1. Pre-Emption Rights: Who Gets the First Right to Buy?

Pre-emption rights give existing shareholders the first opportunity to acquire shares before they can be sold to a third party. Without them or with poorly drafted versions, a shareholder can sell to anyone, including a competitor or simply someone the remaining shareholders would never have chosen.

The critical questions your agreement must answer are: What triggers the pre-emption obligation? Is it any proposed transfer or only certain categories? What is the valuation mechanism – a price agreed between the parties, an independent valuation or a formula? How long does the pre-emption window last?
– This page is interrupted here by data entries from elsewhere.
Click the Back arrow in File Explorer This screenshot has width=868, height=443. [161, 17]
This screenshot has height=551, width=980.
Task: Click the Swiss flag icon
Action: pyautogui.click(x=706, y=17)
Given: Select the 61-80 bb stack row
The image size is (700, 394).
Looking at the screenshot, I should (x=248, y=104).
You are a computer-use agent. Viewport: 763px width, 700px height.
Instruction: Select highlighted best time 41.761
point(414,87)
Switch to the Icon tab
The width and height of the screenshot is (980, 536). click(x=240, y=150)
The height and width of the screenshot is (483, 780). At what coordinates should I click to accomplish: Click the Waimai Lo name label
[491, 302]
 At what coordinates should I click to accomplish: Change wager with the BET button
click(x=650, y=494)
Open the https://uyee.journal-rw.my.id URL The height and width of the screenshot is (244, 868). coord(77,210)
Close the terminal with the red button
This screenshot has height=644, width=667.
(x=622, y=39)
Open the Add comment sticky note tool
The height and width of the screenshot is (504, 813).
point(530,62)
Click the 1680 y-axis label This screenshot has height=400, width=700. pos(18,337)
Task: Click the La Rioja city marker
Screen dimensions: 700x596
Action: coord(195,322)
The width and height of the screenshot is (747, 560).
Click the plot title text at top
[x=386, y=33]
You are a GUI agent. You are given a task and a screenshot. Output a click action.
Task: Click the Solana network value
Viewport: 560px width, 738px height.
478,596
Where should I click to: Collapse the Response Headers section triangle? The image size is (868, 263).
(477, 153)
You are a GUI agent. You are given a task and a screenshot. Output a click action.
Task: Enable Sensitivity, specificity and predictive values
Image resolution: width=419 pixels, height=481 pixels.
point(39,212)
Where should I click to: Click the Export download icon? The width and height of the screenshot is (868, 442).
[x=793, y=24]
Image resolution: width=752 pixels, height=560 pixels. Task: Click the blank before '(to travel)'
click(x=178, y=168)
What happens if the pre-emption price is disputed?

An agreement that is silent or ambiguous on these points will fail at the exact moment it is most needed, especially when a shareholder wants to exit the company.

2. Drag-Along Provisions: Can the Majority Force an Exit?

A drag-along clause allows a majority shareholder or a specified percentage of shareholders acting together to compel all other shareholders to sell their shares on the same terms in a company sale. The purpose is to allow a majority to execute a clean exit without a minority holdout blocking an otherwise agreed transaction. Without a drag-along, a minority shareholder can derail an acquisition by simply refusing to sell.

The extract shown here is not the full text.